Untreated 21OHase deficiency can present with a salt wasting crisis. Deficiencies of cortisol and aldosterone result in hypoglycemia, hyponatremia, hyperkalemia, metabolic acidosis, and hypotension, leading to shock and dehydration. This can also be seen in patients with congenital lipoid adrenal hyperplasia, 3β-HSD2 deficiency, congenital adrenal hypoplasia, bilateral adrenal hemorrhage, pyelonephritis, and obstructive uropathy. Fluid resuscitation with D10 normal saline should be begin immediately, in combination with hydrocortisone IM or IV at a stress dose of 50 to 100 mg/m2 given as a bolus. Thereafter, maintenance IV fluids with dextrose are combined with hydrocortisone 50 mg/m2/d. At stress doses, hydrocortisone has both mineralocorticoid and glucocorticoid effects, thus contributing to the correction of both hyponatremia and hyperkalemia. Chronic treatment involves daily physiologic replacement with hydrocortisone (10 to 15 mg/m2/d), in combination with salt supplements, to promote normal growth, bone maturation, and pubertal development. Fludrocortisone should be given in the setting of hyponatremia or high renin and should be titrated according to electrolytes, blood pressure, and renin levels.

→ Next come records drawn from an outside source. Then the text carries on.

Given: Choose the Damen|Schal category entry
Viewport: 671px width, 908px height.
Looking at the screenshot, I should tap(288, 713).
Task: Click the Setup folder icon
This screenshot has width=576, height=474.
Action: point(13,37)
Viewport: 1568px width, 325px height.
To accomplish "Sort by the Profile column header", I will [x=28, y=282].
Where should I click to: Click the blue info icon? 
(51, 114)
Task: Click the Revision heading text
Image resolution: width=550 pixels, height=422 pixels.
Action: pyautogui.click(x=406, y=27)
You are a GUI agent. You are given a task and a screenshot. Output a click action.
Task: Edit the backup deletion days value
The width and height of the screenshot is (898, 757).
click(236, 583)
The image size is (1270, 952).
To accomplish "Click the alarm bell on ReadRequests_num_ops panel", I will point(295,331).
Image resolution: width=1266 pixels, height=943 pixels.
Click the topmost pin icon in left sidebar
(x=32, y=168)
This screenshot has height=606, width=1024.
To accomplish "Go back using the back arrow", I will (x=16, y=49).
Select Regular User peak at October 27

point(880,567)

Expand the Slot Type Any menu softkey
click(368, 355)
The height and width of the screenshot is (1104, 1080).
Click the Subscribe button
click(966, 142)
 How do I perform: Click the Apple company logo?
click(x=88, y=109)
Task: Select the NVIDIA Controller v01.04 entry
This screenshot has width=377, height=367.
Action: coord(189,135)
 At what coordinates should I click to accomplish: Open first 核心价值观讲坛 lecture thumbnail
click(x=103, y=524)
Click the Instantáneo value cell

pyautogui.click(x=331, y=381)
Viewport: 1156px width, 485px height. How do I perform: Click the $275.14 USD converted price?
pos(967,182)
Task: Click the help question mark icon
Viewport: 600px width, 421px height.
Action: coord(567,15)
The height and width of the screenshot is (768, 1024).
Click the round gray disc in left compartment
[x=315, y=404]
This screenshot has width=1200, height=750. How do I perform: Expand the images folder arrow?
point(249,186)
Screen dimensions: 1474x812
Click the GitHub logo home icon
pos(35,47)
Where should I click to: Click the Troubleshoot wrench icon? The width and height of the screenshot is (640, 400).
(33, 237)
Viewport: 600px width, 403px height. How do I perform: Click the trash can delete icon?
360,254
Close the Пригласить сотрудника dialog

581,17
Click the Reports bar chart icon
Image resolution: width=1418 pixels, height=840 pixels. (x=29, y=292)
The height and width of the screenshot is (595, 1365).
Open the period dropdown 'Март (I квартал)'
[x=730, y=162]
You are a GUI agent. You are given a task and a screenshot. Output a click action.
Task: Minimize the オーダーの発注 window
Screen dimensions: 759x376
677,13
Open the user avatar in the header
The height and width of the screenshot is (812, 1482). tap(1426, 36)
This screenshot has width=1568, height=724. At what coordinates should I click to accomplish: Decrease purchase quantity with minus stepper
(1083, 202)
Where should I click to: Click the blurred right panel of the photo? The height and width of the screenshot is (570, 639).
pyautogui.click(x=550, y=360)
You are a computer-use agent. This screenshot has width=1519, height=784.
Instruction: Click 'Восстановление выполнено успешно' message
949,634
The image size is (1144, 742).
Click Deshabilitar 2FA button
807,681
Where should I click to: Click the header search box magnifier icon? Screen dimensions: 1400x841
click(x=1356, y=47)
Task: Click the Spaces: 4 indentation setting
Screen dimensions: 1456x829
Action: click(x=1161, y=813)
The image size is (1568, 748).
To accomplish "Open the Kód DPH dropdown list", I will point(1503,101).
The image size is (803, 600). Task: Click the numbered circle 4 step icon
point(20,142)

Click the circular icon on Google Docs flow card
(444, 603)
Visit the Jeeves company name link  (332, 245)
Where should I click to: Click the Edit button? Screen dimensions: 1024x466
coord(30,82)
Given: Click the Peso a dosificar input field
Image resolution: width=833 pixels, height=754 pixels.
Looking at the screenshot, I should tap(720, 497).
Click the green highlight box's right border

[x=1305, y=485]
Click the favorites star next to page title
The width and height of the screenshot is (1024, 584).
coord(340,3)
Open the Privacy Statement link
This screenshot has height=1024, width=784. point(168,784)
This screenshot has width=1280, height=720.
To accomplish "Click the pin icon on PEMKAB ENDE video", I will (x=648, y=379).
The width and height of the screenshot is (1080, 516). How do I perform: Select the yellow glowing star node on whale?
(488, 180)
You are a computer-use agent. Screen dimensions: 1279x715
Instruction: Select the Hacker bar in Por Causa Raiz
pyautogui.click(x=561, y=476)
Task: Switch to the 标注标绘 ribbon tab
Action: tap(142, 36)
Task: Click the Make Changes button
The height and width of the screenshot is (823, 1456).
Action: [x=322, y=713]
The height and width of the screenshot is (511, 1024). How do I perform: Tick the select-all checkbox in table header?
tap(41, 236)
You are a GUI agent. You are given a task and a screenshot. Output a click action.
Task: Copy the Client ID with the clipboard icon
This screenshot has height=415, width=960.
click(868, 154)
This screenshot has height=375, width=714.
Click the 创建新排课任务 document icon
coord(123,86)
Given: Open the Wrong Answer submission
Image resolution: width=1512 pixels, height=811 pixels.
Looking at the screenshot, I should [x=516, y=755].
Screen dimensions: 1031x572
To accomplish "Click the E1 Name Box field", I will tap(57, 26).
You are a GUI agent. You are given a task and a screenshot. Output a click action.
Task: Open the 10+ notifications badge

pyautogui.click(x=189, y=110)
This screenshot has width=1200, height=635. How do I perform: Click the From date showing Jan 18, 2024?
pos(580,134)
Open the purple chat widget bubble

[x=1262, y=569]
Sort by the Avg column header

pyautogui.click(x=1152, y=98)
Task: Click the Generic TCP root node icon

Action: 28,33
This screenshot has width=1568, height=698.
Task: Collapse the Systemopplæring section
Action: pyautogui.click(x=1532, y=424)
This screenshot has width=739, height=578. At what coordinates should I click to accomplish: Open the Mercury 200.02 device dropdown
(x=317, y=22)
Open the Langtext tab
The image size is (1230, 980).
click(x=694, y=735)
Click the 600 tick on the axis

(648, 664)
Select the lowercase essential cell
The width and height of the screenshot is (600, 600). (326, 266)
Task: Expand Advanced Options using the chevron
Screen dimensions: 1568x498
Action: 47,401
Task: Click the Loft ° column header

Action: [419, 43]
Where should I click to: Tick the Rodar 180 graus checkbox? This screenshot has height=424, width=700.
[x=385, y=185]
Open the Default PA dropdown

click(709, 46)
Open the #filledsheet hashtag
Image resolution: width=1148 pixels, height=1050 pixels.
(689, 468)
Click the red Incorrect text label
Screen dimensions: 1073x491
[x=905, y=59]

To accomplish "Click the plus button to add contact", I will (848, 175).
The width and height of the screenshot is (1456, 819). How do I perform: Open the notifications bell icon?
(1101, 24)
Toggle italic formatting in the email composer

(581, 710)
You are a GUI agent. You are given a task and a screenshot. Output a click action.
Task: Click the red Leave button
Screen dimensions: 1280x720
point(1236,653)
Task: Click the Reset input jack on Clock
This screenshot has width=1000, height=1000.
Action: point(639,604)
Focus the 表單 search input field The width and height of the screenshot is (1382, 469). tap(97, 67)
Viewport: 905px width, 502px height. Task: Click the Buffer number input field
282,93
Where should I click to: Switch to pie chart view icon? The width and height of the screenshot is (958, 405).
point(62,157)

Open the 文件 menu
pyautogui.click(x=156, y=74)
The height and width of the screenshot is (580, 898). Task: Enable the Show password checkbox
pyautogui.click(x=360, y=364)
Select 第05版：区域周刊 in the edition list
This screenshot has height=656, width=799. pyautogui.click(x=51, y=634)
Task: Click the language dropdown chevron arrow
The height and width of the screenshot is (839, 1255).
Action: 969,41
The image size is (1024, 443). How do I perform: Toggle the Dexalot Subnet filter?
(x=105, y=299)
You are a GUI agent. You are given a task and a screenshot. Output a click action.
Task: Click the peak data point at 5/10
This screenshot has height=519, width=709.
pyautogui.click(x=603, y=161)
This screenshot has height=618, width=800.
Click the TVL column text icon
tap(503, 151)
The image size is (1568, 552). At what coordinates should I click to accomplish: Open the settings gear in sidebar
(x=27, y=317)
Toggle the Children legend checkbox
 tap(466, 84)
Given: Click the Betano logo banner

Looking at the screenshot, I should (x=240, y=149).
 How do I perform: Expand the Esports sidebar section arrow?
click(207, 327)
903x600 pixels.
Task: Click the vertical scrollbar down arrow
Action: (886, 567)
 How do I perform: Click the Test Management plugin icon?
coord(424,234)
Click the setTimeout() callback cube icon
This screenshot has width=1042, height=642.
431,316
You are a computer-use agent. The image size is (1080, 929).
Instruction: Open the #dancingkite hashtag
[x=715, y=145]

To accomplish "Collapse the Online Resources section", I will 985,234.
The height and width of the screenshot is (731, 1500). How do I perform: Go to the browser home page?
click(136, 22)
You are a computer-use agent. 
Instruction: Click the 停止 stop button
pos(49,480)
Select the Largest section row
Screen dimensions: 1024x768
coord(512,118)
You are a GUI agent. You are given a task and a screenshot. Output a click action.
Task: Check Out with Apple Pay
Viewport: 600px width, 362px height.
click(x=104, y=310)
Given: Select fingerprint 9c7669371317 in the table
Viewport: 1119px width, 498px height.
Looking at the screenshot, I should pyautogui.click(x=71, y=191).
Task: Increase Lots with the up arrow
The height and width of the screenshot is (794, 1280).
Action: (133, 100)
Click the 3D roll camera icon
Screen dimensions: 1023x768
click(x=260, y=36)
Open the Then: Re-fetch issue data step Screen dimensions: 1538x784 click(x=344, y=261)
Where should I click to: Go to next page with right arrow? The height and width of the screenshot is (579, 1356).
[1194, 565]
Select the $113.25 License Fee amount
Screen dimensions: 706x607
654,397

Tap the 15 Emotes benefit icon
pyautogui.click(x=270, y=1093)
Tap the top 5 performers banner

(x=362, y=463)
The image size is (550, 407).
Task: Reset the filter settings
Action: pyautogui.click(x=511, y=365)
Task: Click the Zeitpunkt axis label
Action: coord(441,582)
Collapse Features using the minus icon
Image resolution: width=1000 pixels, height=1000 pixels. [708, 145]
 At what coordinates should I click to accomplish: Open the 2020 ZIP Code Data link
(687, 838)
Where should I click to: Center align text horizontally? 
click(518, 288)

Isolated mineralocorticoid deficiency
Resulting from a mutation in aldosterone synthase, is treated with fludrocortisone and salt supplements; careful monitoring of blood pressure and serum electrolytes is essential.
Defects in mineralocorticoid action (pseudohypoaldosteronism) are managed with salt supplementation and potassium restriction; treatment with hyperkalemia may require the addition of Kayexalate.
Ambiguous genitalia
Table 20-16 provides a broad overview of the possible causes of ambiguous genitalia.
Treatment and long-term management of patients with DSD is complex and should include a multidisciplinary approach: neonatology, pediatric endocrinology, genetics, urology, pediatric surgery, social work, and psychiatry.